**EXTRACTED ENTRIES:**
━━━━━━━━━━

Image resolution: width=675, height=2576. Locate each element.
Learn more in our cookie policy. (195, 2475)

━━━━━━━━━━

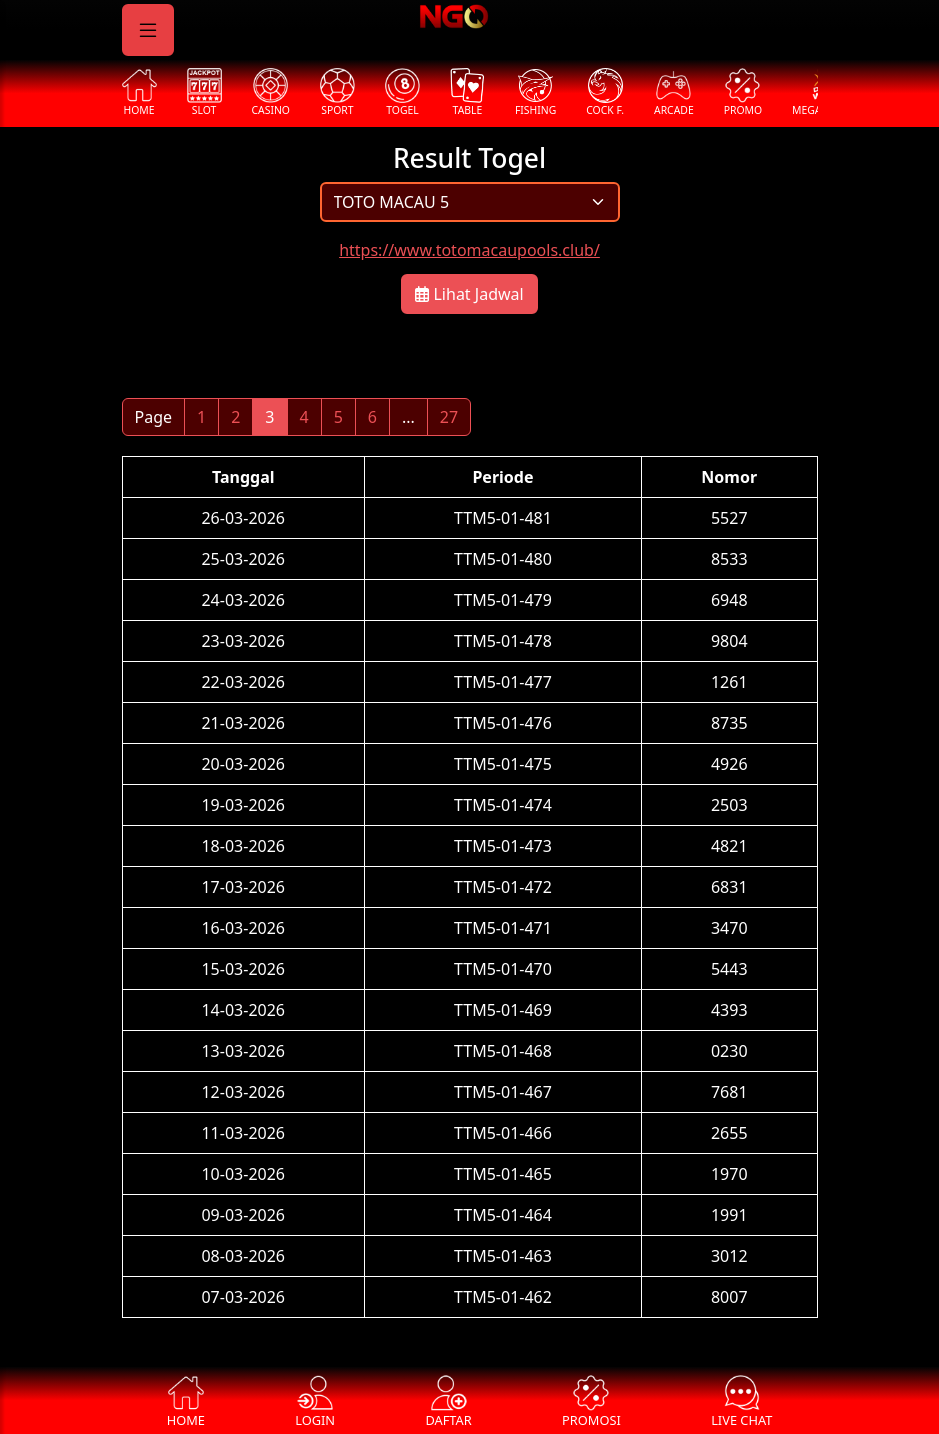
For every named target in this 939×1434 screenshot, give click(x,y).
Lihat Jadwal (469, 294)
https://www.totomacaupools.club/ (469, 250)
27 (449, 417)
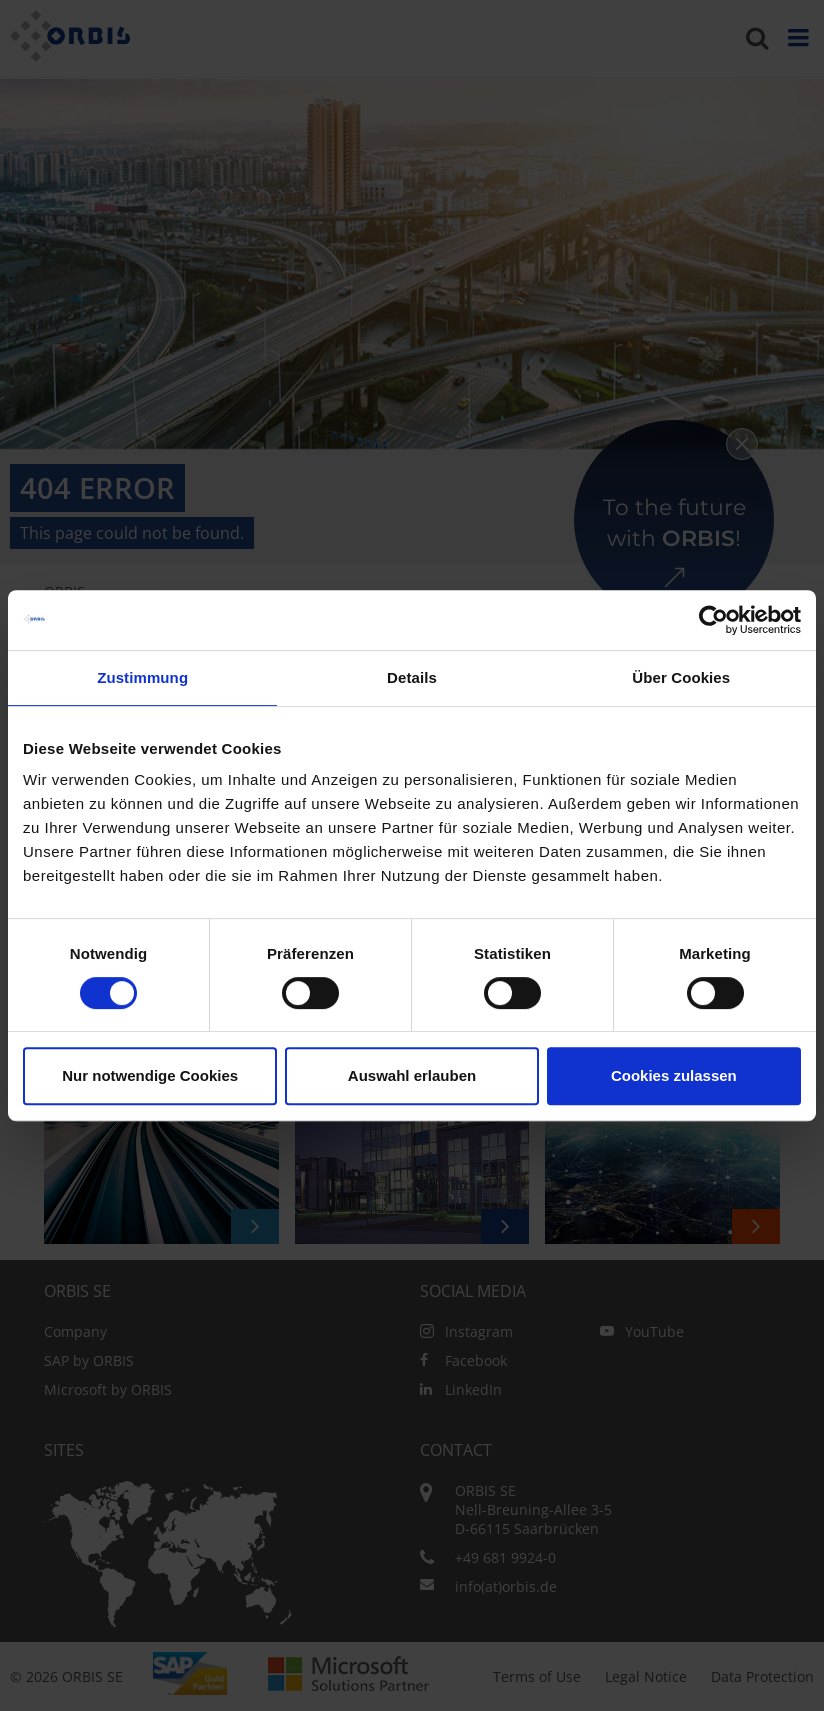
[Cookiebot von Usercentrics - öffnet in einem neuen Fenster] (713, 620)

━━━━━━━━━━

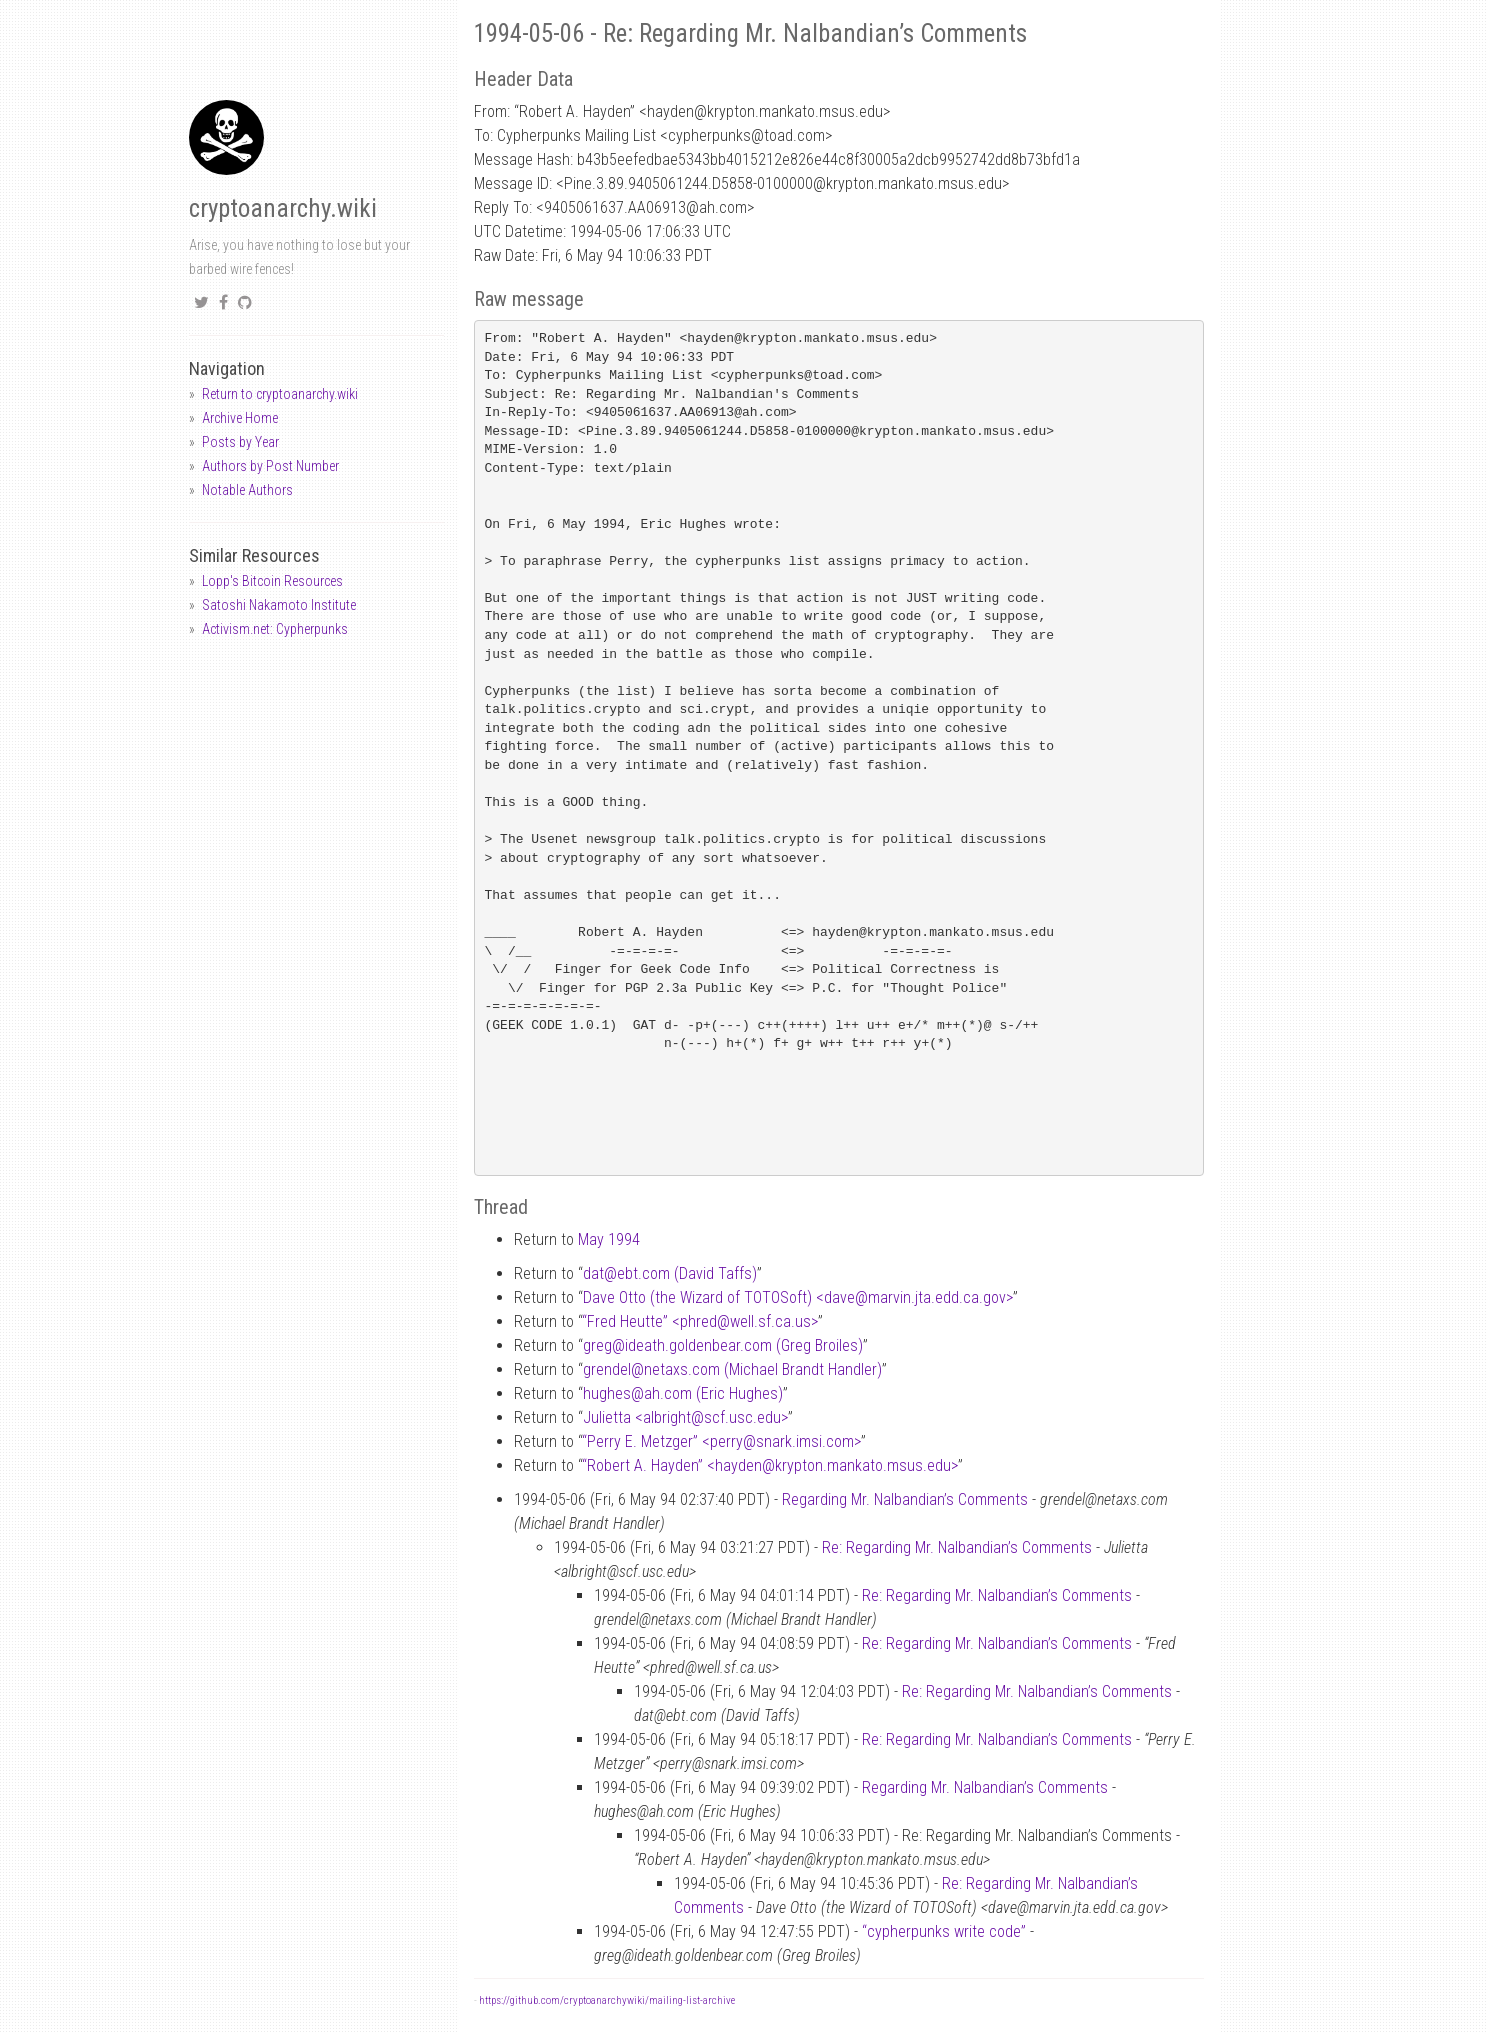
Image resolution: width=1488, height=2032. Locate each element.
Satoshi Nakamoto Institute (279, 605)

━━━━━━━━━━

**DESCRIPTION OF THE TASK:** Can you output the rows exactly as they appear, starting at the line that contains "Image resolution: width=675, height=2576." and stopping after the line that contains "Learn more in our cookie policy. (195, 2475)"?

**SOLUTION FOR THIS EXERCISE:**
Image resolution: width=675, height=2576. Locate each element.
Learn more in our cookie policy. (195, 2475)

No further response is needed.